PROBLEM TO WORK ON = An exact reproduction of all the entries below is required.

╭─ PROVIDED MATERIAL

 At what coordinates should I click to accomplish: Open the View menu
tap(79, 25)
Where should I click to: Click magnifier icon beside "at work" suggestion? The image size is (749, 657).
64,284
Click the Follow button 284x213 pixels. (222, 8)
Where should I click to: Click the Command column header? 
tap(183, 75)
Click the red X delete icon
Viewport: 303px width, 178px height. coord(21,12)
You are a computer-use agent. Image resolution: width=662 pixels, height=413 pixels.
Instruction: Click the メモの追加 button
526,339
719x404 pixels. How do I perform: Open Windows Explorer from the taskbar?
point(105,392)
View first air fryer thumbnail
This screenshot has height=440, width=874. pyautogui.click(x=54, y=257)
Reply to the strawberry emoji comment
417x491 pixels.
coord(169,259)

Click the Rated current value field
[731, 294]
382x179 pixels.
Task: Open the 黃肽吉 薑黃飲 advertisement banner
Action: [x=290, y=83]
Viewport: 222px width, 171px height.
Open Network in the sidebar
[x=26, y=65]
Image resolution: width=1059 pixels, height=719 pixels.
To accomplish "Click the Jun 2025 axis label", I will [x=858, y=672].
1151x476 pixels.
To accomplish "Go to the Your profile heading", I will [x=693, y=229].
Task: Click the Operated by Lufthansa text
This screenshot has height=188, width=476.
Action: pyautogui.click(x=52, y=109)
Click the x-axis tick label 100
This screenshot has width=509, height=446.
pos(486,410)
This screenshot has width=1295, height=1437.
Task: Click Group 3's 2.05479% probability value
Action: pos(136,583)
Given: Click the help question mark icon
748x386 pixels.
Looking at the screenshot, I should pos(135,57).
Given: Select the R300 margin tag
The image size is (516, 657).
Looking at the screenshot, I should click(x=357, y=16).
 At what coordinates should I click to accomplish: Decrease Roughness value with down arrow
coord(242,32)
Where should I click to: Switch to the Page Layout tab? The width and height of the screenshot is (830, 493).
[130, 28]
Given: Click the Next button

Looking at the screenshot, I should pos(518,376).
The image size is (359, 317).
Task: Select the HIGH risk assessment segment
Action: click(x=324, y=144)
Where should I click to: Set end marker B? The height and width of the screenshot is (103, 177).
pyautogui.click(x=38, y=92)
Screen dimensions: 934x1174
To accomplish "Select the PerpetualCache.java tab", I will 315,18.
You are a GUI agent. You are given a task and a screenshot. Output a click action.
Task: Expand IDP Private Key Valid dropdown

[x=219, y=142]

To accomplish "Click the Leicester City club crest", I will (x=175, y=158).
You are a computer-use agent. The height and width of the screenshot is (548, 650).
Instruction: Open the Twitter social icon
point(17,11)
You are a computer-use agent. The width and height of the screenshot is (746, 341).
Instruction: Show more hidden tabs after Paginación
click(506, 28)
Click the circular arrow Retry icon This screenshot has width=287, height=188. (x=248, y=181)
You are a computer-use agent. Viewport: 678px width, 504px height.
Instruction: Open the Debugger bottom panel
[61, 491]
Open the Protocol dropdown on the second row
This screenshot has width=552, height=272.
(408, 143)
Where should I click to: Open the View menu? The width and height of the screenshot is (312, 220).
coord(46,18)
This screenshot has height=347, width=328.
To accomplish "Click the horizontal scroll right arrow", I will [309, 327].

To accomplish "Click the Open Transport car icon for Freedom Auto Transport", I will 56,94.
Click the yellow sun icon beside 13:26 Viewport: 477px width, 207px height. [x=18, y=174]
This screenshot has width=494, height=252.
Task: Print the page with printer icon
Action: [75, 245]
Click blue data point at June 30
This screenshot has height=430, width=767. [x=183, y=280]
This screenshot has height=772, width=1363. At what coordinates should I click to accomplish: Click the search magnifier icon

╰─

RESULT BELOW =
 At what coordinates should I click to accomplish: Open the View menu
tap(79, 25)
Where should I click to: Click magnifier icon beside "at work" suggestion? The image size is (749, 657).
64,284
Click the Follow button 284x213 pixels. (222, 8)
Where should I click to: Click the Command column header? 
tap(183, 75)
Click the red X delete icon
Viewport: 303px width, 178px height. coord(21,12)
You are a computer-use agent. Image resolution: width=662 pixels, height=413 pixels.
Instruction: Click the メモの追加 button
526,339
719x404 pixels. How do I perform: Open Windows Explorer from the taskbar?
point(105,392)
View first air fryer thumbnail
This screenshot has height=440, width=874. pyautogui.click(x=54, y=257)
Reply to the strawberry emoji comment
417x491 pixels.
coord(169,259)

Click the Rated current value field
[731, 294]
382x179 pixels.
Task: Open the 黃肽吉 薑黃飲 advertisement banner
Action: [x=290, y=83]
Viewport: 222px width, 171px height.
Open Network in the sidebar
[x=26, y=65]
Image resolution: width=1059 pixels, height=719 pixels.
To accomplish "Click the Jun 2025 axis label", I will [x=858, y=672].
1151x476 pixels.
To accomplish "Go to the Your profile heading", I will [x=693, y=229].
Task: Click the Operated by Lufthansa text
This screenshot has height=188, width=476.
Action: pyautogui.click(x=52, y=109)
Click the x-axis tick label 100
This screenshot has width=509, height=446.
pos(486,410)
This screenshot has width=1295, height=1437.
Task: Click Group 3's 2.05479% probability value
Action: pos(136,583)
Given: Click the help question mark icon
748x386 pixels.
Looking at the screenshot, I should pos(135,57).
Given: Select the R300 margin tag
The image size is (516, 657).
Looking at the screenshot, I should click(x=357, y=16).
 At what coordinates should I click to accomplish: Decrease Roughness value with down arrow
coord(242,32)
Where should I click to: Switch to the Page Layout tab? The width and height of the screenshot is (830, 493).
[130, 28]
Given: Click the Next button

Looking at the screenshot, I should pos(518,376).
The image size is (359, 317).
Task: Select the HIGH risk assessment segment
Action: click(x=324, y=144)
Where should I click to: Set end marker B? The height and width of the screenshot is (103, 177).
pyautogui.click(x=38, y=92)
Screen dimensions: 934x1174
To accomplish "Select the PerpetualCache.java tab", I will 315,18.
You are a GUI agent. You are given a task and a screenshot. Output a click action.
Task: Expand IDP Private Key Valid dropdown

[x=219, y=142]

To accomplish "Click the Leicester City club crest", I will (x=175, y=158).
You are a computer-use agent. The height and width of the screenshot is (548, 650).
Instruction: Open the Twitter social icon
point(17,11)
You are a computer-use agent. The width and height of the screenshot is (746, 341).
Instruction: Show more hidden tabs after Paginación
click(506, 28)
Click the circular arrow Retry icon This screenshot has width=287, height=188. (x=248, y=181)
You are a computer-use agent. Viewport: 678px width, 504px height.
Instruction: Open the Debugger bottom panel
[61, 491]
Open the Protocol dropdown on the second row
This screenshot has width=552, height=272.
(408, 143)
Where should I click to: Open the View menu? The width and height of the screenshot is (312, 220).
coord(46,18)
This screenshot has height=347, width=328.
To accomplish "Click the horizontal scroll right arrow", I will [309, 327].

To accomplish "Click the Open Transport car icon for Freedom Auto Transport", I will 56,94.
Click the yellow sun icon beside 13:26 Viewport: 477px width, 207px height. [x=18, y=174]
This screenshot has width=494, height=252.
Task: Print the page with printer icon
Action: [75, 245]
Click blue data point at June 30
This screenshot has height=430, width=767. [x=183, y=280]
This screenshot has height=772, width=1363. At what coordinates should I click to accomplish: Click the search magnifier icon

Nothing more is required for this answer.